Leipzig: Josef Weinberger [PN J.W. 1316.], 1903. Small folio. Full light blue cloth with titling gilt. [i] (title), [ii] (cast list), 3-217 pp. music.
Inscription to head of title in brown-black ink :"Mr. Scotti." Names of Metropolitan opera cast penciled in cursive next to printed roles, with erasure of previous cast member for Florindo, "J[...]ker [Jadlowker]," replaced by "Macnez"; erasure of previous cast member [Charles Hargreaves?] replaced by "[Austin] Murphy"; blue pencil through German text of Lelio's (Scotti's) part throughout the score; brown-black ink "x" to left of Lelio. With some performance markings in pencil and blue crayon.
"James Ringo" gilt to lower right corner of upper board.

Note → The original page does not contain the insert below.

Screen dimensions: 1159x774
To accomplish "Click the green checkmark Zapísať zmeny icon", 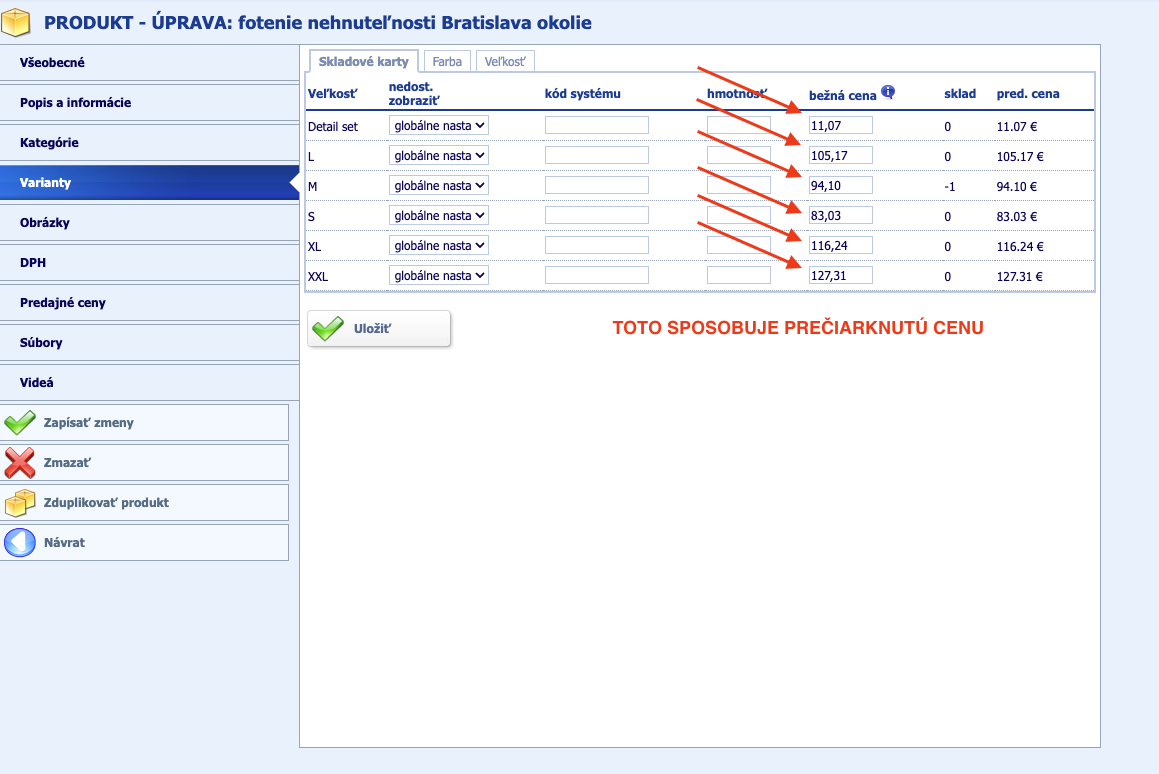I will (x=20, y=423).
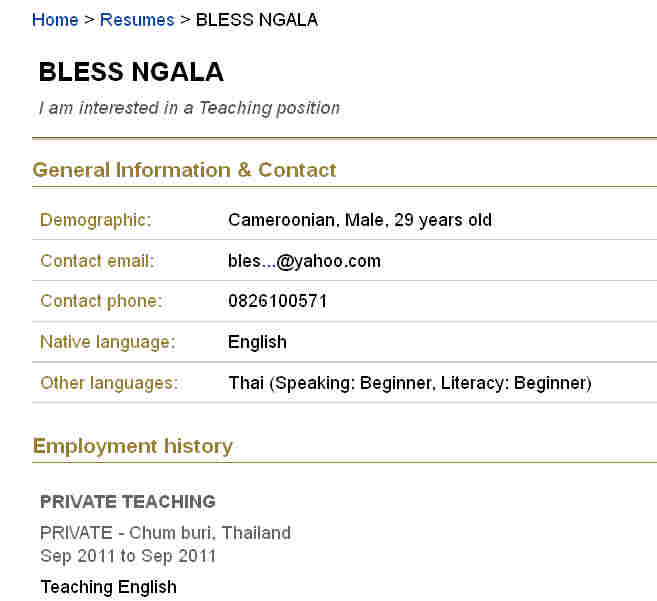Click the General Information & Contact heading
657x601 pixels.
(x=184, y=170)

Binding slightly worn, rubbed and bumped. Some browning and soiling; first signature partially detached; tape repairs to several leaves; music seller's oval handstamp to lower portion of title slightly smudged.
Die neugierigen Frauen was first performed at the Residenztheater in Munich on November 27, 1903.

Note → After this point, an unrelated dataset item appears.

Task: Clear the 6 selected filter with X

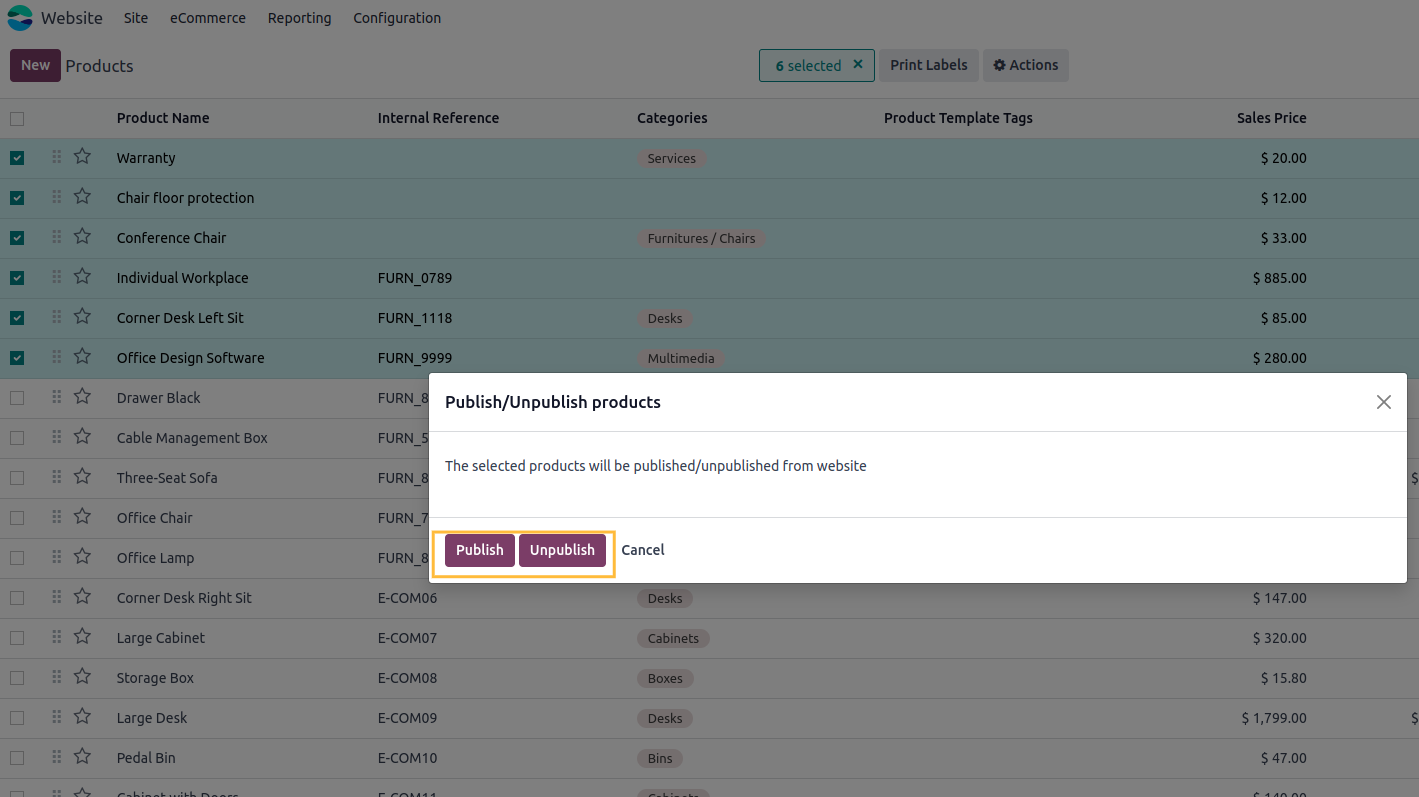Action: (x=858, y=65)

It would seem likely that this score was used for the Metropolitan Opera's 1913 revival of the opera, in which Geraldine Farrar (1882-1967), Adam Didur (1874-1946), Bella Alten (1877-1962), Andrés de Segurola (1874-1953), Angelo Bada (1876-1941), and the Italian baritone Antonio Scotti (1866-1936) were all cast under Toscanini. Scotti was known for his "smooth delivery, variety of color, a fine legato and facility in the upper register... together with the elegance of his acting." Rodolfo Celletti and Valeria Pregliasco Gualerzi in Grove Music Online.

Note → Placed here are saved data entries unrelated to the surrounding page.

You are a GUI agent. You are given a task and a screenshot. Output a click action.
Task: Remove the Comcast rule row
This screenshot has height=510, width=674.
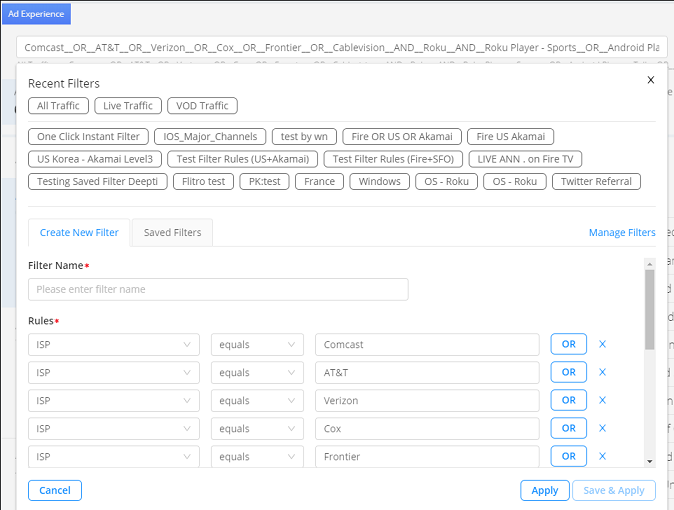(602, 344)
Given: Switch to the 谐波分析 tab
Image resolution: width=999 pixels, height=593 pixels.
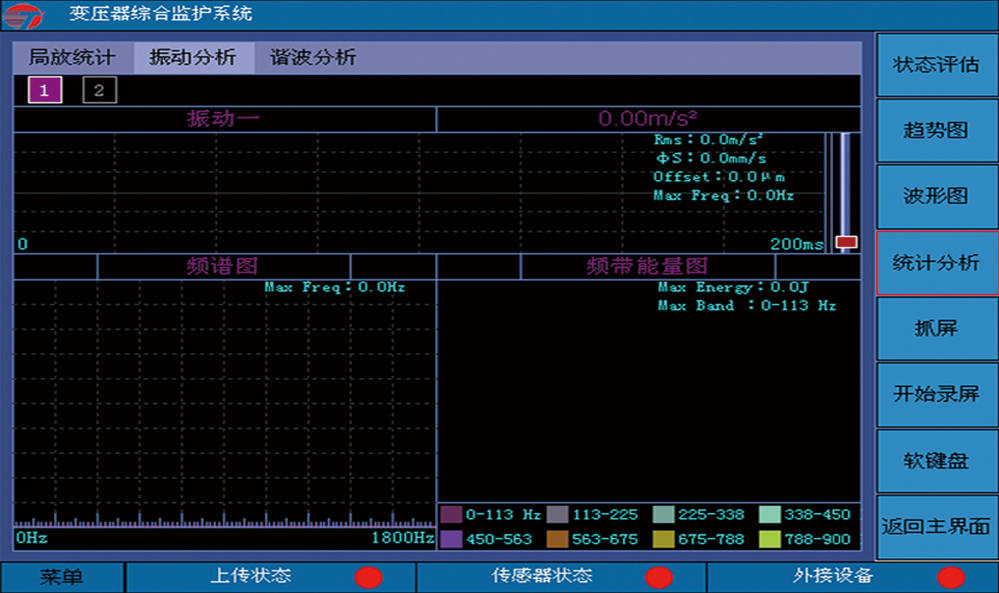Looking at the screenshot, I should (x=313, y=57).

"Despite its stylistic debts to earlier composers of Italian comic operas (from Pergolesi through Mozart and Rossini to Verdi), Wolf-Ferrari’s music has many individual features. The orchestration, which uses relatively small forces with unusual delicacy and resourcefulness, has been particularly admired; while the harmonic and melodic idiom, though in no way revolutionary, has a subtly pervasive flavour of its own (which can all too easily be ruined, however, in a heavy-handed performance). Room is found for passing allusions to idioms as far apart as Handelian bravura and Venetian folksong; yet the overall effect remains surprisingly unified – more so, indeed, than in some later Wolf-Ferrari operas that have become much better known." John C. G. Waterhouse in Grove Music Online.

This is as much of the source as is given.